Every Civil War thread ever posted on FR degenerates into a food fight about what was politically "right" or "wrong" about each side within the first 20 posts.
If there is ever a Civil War thread on FR that sticks only to the military history of the men who bravely fought on both sides, we will have pigs flying past our windows.
Have you thought of doing a daily PING list for this thread?
I think there’s be a significant amount of interest in such a PING list.
I’m only asking because my granddaughter will be learning “stuff” about it this year. I want to be truthful to her so guess I have to do some digging. I always tell her to go to old history books....before FDR at least.
While it was morally and constitutionally wrong for the insurrection to have occurred in the first place, its failure was a good thing and the efforts to put it down were righteous indeed.
Old history books about the Civil War are often full of historical inaccuracies and partisan misrepresentations as much as - if not more than - post-WWII accounts.
Shelby Foote's The Civil War and James McPherson's Battle Cry Of Freedom are two good post-WWII histories that get almost all the facts right and are very readable.
Foote's book is sympathetic to the Confederate viewpoint and McPherson's is sympathetic to the Union viewpoint.
Together they present a good layman's overview of the conflict, in my opinion.
Not Constitutionally wrong, the SCOTUS had ruled that the Sates had the right to voluntarily leave the Union. By the way, that ruling has never been legally overturned.
The Supreme Court never issued such a ruling.
What clause of the Constitution dictates the voluntary entry into the agreement as being a one way street?
Recall that though slavery was morally wrong, it was Constitutionally permitted.
You cannot argue the Constitution both ways.
Article VI paragraph 2 clearly states that the Constitution and federal laws are the supreme law of the land and that the federal judiciary has the right of review of all state laws and acts.
By ratifying the Constitution each state formally acknowledged this supremacy.
I'm not.
Slavery was legal. Insurrection was never legal.
The South's constitutional breach consisted of its insurrection.
One very minor nit to pick—it’s not “Fort Royal, Virginia,” it’s “Front Royal, Virginia.”
}:-)4
you bated that hook nicely...
Yesterday it was “Altoona, Georgia” instead of “Allatoona Pass, Georgia.”

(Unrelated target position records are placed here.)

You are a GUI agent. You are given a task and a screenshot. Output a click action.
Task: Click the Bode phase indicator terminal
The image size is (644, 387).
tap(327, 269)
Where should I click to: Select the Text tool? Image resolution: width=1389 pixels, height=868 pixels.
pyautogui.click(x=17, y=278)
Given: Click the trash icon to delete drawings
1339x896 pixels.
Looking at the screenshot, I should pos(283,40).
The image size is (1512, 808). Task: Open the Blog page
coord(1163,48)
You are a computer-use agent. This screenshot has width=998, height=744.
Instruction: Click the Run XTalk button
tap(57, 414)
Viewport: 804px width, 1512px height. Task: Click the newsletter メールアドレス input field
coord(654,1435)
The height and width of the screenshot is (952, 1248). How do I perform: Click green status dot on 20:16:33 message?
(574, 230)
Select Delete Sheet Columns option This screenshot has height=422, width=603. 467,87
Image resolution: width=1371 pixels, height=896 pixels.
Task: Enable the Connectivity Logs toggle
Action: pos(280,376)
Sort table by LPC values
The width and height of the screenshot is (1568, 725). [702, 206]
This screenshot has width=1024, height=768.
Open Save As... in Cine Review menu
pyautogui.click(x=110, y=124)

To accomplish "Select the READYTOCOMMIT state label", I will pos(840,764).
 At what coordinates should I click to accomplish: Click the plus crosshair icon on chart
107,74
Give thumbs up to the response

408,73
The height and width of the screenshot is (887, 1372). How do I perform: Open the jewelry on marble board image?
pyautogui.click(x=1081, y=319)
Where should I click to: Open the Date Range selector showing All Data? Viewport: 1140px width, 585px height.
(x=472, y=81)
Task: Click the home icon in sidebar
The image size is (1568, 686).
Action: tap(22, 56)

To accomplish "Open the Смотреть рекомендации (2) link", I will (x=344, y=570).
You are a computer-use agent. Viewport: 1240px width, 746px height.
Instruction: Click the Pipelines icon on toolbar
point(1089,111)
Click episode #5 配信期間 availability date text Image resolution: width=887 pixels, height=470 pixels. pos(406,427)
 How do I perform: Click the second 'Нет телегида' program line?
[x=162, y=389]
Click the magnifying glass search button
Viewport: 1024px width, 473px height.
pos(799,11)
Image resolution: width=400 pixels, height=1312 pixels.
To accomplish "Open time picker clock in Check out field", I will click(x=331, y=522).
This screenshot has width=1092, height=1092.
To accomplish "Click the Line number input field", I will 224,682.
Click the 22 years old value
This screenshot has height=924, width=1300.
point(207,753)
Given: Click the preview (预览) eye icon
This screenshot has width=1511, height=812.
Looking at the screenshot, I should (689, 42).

“Union Gen. Nathaniel Banks Army of the Gulf continues encricling Port Hudson, LA in preparation for an assault.”
....in preparation for the looting, rape and burning of Louisiana....see:
“War Crimes against Southern Civilians” by Walter Brian Cisco
http://www.amazon.com/War-Crimes-Against-Southern-Civilians/dp/158980466X/ref=pd_bbs_sr_1?ie=UTF8&s=books&qid=1211554209&sr=1-1
....if your local public library doesn’t have a copy they can get it thru inter-library loan for you.
There are some history purists who scoff at the Time-Life Series on the Civil War - but years ago, I read that series before I did any in-depth reading on the Civil War.
I found it to be very useful.
I might add, It is Helena Arkansas (AR), not Alaska (AK) hahaha.
The civil war always restarts here on FR.
I am a Southerner so all of you Yankees
can get stuffed :P
Pathetic neo-Klan propaganda written in the tones of postmodern "postcolonialist" drivel worthy of Edward Said and Noam Chomsky.